[Stored items]
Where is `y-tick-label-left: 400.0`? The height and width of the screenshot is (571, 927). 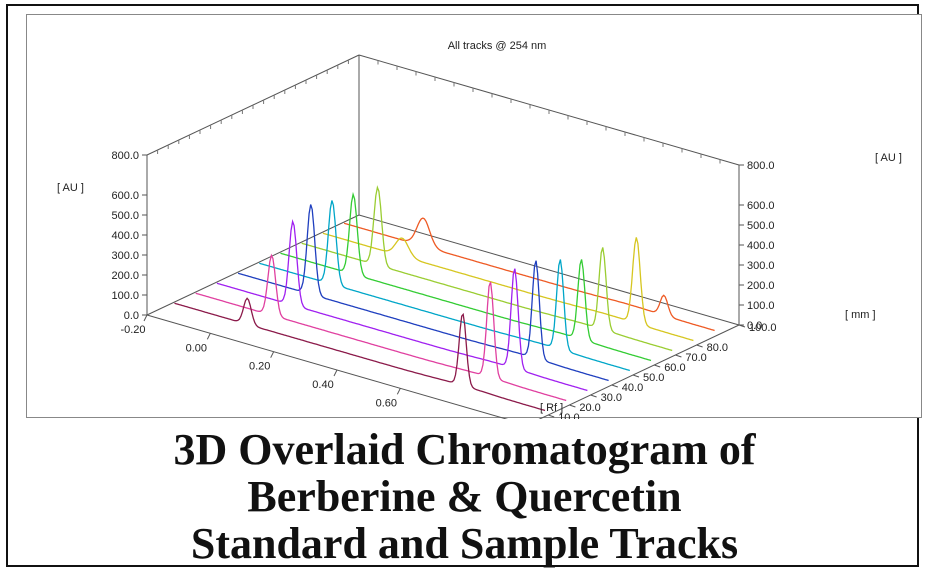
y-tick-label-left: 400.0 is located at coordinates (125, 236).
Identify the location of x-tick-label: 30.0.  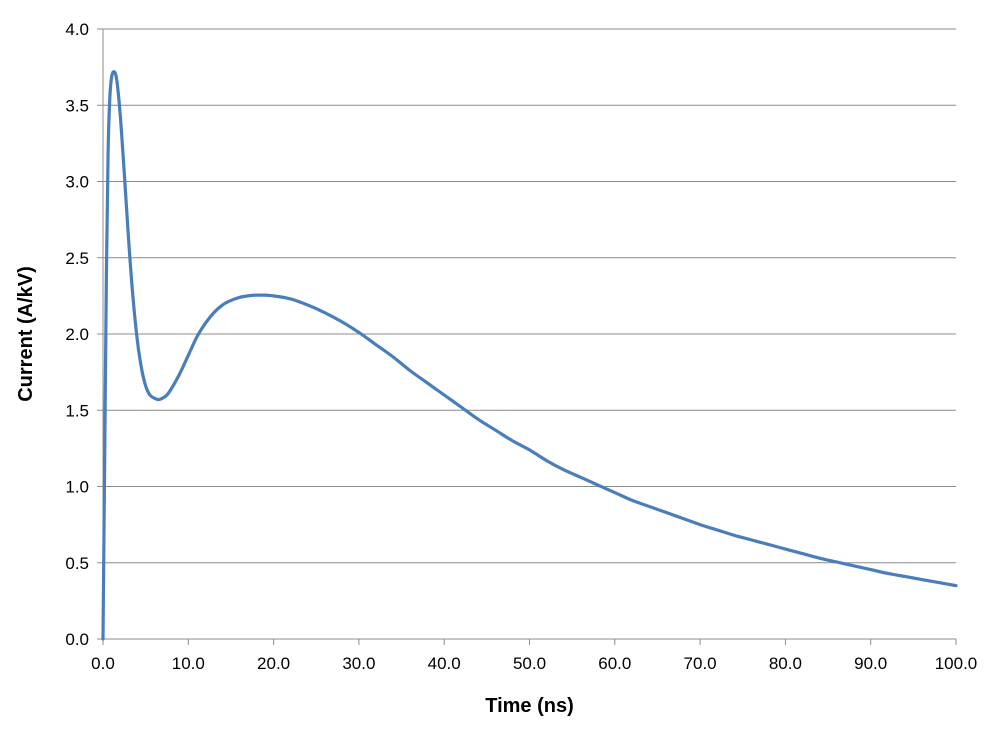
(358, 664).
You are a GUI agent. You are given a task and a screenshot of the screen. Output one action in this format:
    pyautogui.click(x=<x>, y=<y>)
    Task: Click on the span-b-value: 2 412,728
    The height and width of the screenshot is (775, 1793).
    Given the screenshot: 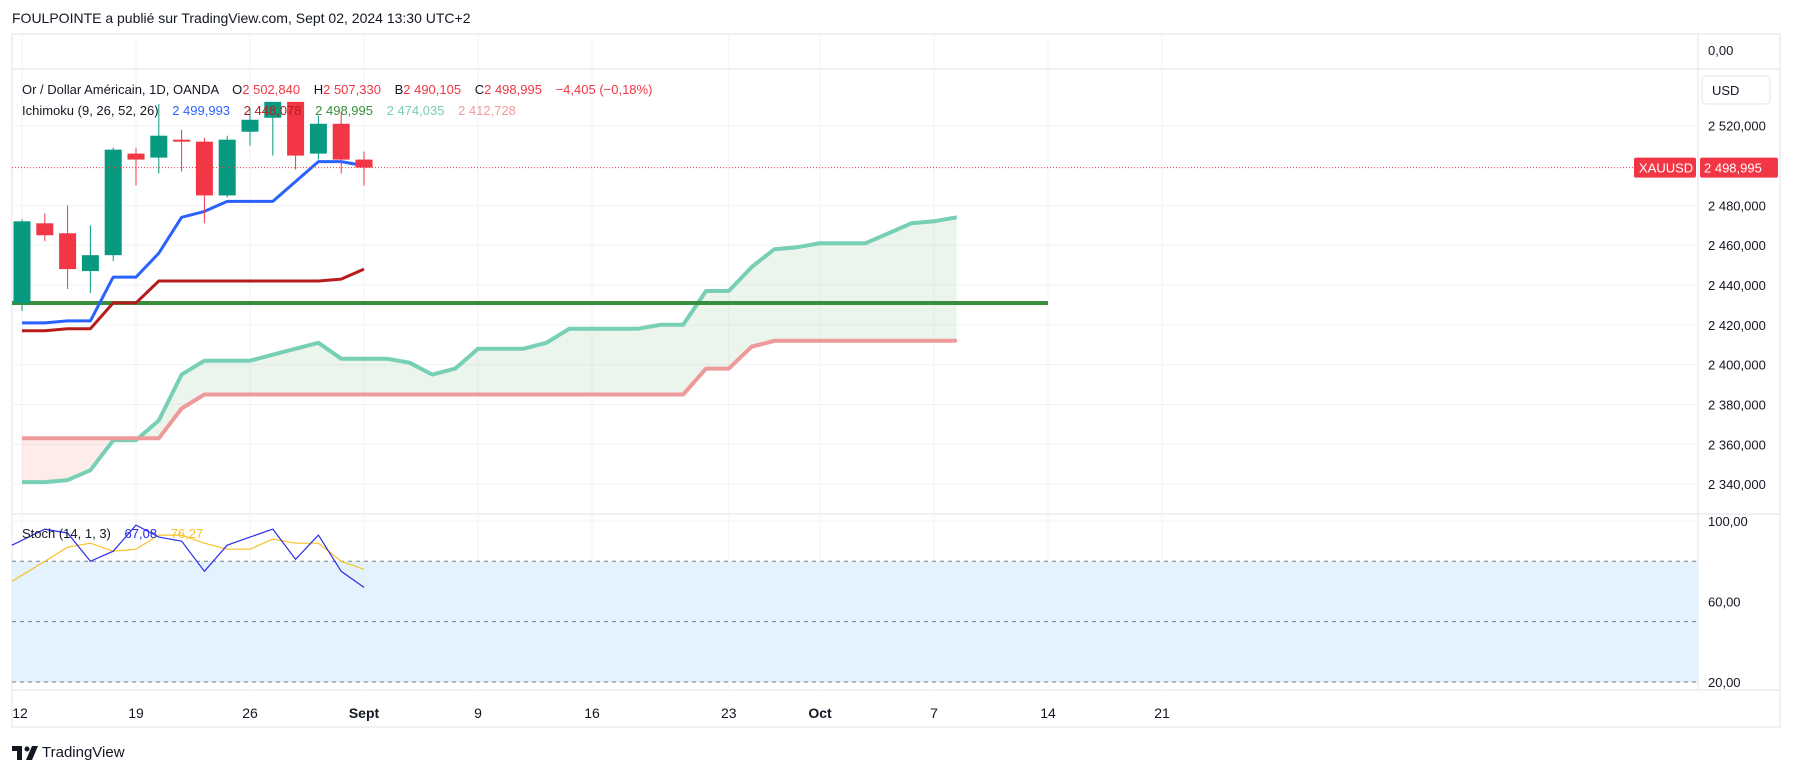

## REQUIREMENT
Could you update the material so that "screenshot" reads "screen capture" throughout, with nothing else altered? Leave the pictures out of your version.

## RESPONSE TO THE EXERCISE
Where is `y-tick-label-left: 400.0`? The height and width of the screen capture is (571, 927). 
y-tick-label-left: 400.0 is located at coordinates (125, 236).
Identify the location of x-tick-label: 30.0.  
(358, 664).
You are a GUI agent. You are given a task and a screen capture of the screen. Output one action in this format:
    pyautogui.click(x=<x>, y=<y>)
    Task: Click on the span-b-value: 2 412,728
    The height and width of the screen capture is (775, 1793).
    Given the screen capture: 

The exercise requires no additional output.